Texte à lire
—————

L’ECOLE AU CONGO BRAZZAVILLE: ENJEUX POLITIQUES ET ECONOMIQUES. Par Justin Balonga

l’école congolaise est-elle sous influence?

 

De l’indépendance en 1960 à nos jours, cinq lois majeures ont régi le système éducatif congolais. Ces lois sont plus de tentatives de changement par rapport au modèle de l’école française, que de véritables projets originaux de l’école. Même la loi du 11 septembre 1980, instituant l’ « école du peuple » qui a semblé dégager une orientatiuon d’une nouvelle école a tiré l’essentiel de son inspiration de la doctrine marxiste. Aujourd’hui encore la loi du 6 septembre 1990 de libéralisation de l’école a été marquée par un contexte politique et économique particulier.

Quatre tendances majeures de la vie politique, institutionnelle et économique ont marqué l’évolution de l’enseignement au Congo. Au moment de l’indépendance, la première République institua un régime libéral largement inspiré du modèle français. Et la loi sur l’école du 28 septembre 1961 établit trois catégories d’établissements d’enseignement comme en France. D’une part les établissements assimilés, c’est-à-dire qui sont tenus aux mêmes obligations que les établissemnts publics (art.11). D’autre part, les établissements subventionnés qui ont passé des contrats avec l’Etat (art.13). Et enfin des établissements qui exercent librement, et qui ne perçoivent aucune subvention de l’Etat (art.14). Cette acculturation de l’école se perpétua avec l’avènement du régime révolutionnaire en 1963.

—————

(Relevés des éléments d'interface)
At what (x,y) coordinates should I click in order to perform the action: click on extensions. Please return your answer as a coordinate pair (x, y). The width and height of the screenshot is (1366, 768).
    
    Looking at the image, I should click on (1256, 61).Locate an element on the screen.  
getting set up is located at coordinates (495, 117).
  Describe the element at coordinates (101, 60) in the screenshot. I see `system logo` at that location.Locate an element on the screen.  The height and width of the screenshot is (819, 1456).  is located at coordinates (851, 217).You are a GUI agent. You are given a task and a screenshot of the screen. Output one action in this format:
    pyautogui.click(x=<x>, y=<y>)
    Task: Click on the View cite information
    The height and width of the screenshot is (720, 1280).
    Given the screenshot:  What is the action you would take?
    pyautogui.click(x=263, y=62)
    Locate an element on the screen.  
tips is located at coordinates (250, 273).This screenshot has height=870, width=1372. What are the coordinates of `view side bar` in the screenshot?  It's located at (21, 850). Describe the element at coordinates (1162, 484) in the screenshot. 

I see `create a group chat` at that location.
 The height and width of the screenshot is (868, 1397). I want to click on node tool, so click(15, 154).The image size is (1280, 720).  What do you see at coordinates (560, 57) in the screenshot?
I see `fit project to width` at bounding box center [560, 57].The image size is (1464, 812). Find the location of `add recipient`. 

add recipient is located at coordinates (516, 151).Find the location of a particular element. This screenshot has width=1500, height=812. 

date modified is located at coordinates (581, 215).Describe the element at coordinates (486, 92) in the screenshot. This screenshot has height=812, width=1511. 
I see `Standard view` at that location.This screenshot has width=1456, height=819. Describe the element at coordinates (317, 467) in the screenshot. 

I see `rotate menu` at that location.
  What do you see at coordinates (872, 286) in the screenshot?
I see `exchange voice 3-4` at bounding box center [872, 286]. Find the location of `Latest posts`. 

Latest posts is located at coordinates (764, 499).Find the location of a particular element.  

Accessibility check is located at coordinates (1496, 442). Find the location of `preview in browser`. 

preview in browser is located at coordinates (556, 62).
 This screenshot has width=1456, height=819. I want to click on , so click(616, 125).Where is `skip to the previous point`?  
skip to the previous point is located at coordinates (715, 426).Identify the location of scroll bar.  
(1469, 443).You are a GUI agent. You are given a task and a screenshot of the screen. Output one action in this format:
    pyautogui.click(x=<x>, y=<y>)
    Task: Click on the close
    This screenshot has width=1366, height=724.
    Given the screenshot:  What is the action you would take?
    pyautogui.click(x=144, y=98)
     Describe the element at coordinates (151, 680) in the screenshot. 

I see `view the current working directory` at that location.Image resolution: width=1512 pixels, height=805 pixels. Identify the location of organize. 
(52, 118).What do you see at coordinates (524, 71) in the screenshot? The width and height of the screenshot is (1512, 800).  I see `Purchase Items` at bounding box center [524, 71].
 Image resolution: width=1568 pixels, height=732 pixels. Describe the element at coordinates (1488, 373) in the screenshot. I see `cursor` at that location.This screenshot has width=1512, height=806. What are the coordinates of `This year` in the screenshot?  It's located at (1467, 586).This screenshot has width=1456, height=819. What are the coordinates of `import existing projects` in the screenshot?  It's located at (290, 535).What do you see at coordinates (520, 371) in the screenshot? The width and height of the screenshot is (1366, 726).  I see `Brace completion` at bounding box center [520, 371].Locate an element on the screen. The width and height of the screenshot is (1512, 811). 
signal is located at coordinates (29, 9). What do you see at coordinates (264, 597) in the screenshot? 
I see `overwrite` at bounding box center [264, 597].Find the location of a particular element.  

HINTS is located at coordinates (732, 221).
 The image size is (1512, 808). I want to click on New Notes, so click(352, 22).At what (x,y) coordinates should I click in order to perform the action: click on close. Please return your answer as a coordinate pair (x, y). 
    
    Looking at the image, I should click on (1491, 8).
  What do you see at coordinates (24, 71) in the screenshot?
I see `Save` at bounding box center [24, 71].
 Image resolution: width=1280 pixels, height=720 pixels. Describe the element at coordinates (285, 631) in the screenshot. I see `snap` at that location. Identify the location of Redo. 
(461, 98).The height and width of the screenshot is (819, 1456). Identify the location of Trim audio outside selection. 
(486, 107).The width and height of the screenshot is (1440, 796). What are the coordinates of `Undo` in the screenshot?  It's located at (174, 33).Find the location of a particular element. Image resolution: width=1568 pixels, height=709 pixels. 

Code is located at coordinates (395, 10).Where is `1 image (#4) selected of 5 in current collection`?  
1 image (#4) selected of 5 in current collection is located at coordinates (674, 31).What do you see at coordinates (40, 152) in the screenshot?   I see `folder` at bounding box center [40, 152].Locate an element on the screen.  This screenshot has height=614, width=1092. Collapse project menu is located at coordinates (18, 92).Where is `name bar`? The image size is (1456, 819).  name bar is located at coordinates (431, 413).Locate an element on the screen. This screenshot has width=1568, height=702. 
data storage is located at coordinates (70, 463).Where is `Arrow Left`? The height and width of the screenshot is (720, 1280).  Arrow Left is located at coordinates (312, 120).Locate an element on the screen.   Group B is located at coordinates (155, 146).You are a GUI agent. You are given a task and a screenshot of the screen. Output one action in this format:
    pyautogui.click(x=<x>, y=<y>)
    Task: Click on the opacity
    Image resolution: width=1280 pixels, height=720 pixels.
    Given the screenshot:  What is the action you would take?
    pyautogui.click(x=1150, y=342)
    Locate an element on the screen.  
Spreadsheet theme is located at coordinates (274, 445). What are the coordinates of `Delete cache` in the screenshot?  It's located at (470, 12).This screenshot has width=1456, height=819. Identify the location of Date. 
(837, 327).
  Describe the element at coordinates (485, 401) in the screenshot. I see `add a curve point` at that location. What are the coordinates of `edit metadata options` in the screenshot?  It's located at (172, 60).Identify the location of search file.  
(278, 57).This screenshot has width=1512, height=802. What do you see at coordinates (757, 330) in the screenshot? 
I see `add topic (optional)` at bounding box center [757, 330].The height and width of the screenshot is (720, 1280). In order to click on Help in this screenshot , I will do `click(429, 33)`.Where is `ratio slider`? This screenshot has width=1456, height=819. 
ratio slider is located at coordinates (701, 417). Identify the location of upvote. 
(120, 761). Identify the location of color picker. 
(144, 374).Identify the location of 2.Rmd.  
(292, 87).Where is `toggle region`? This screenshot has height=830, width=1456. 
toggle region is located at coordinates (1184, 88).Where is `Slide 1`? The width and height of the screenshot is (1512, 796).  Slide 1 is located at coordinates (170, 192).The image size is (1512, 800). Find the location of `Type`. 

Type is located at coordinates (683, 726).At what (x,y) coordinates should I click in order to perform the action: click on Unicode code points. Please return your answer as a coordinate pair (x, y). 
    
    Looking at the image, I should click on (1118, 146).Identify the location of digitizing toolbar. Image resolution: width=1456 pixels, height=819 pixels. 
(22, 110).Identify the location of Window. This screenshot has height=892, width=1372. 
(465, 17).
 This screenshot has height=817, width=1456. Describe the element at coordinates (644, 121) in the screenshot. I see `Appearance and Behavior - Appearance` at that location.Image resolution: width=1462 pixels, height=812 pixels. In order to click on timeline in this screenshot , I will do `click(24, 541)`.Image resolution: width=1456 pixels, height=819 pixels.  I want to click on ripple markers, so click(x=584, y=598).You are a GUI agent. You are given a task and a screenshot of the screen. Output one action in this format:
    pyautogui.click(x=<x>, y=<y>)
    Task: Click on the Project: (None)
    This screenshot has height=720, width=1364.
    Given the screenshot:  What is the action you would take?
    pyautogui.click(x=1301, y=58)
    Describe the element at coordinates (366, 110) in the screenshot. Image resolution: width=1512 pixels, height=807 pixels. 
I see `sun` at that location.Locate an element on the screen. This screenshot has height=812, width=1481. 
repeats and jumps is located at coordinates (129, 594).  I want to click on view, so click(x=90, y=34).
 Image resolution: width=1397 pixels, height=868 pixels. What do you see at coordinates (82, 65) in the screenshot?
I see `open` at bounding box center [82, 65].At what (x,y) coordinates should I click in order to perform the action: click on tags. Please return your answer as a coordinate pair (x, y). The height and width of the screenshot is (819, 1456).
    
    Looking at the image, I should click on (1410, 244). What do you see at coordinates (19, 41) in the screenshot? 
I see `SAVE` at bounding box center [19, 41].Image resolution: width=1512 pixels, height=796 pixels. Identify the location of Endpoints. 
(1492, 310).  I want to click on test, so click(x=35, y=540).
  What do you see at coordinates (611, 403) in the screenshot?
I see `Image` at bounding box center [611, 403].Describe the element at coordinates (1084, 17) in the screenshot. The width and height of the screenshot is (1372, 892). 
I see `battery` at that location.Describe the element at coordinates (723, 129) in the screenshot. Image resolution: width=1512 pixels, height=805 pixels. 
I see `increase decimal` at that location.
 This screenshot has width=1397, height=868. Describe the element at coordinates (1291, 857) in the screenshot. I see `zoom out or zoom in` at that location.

—————

Consignes
[A] D'après le texte sur l'école au Congo, combien de catégories d'établissements d'enseignement la loi du 28 septembre 1961 a-t-elle établies ?
[B] Rédigez la suite du texte sur l'école au Congo, à partir de sa dernière phrase.

Réponses fournies
[A] Trois catégories d'établissements, comme en France.

[B]
Une nationalisation de l’école guidée par des considérations politiques

La seconde phase marquante de l’enseignement est liée au tournent politique à partir de 1963, le régime en place est remplacé par un pouvoir révolutionnaire. Ce dernier met en place pendant une période dite de consolidation de la révolution, un Conseil National de la Révolution (M.N.R). Il est chargé de réaliser les objectifs fondamentaux de la révolution, d’élaborer la politique générale de l’Etat et de conduire son action en fonction des aspirations profondes des masses (art.85). Ce contexte nouveau de la politisation de toutes les couches sociales et de la volonté d’endoctrinement de la jeunesse ont permis l’adoption de la loi du 12 août 1965 dite de « nationalisation de l’enseignement au Congo »(1). Dans le rapport élargi à l’Assemblée Nationale de la loi présentée par le député Galibali Lambert, il est souligné « …ainsi pour combler le voeu vulgaire des masses révolutionnaires, l’enseignement a subi le sort qui lui convient dans un pays qui se veut indépendant » (2).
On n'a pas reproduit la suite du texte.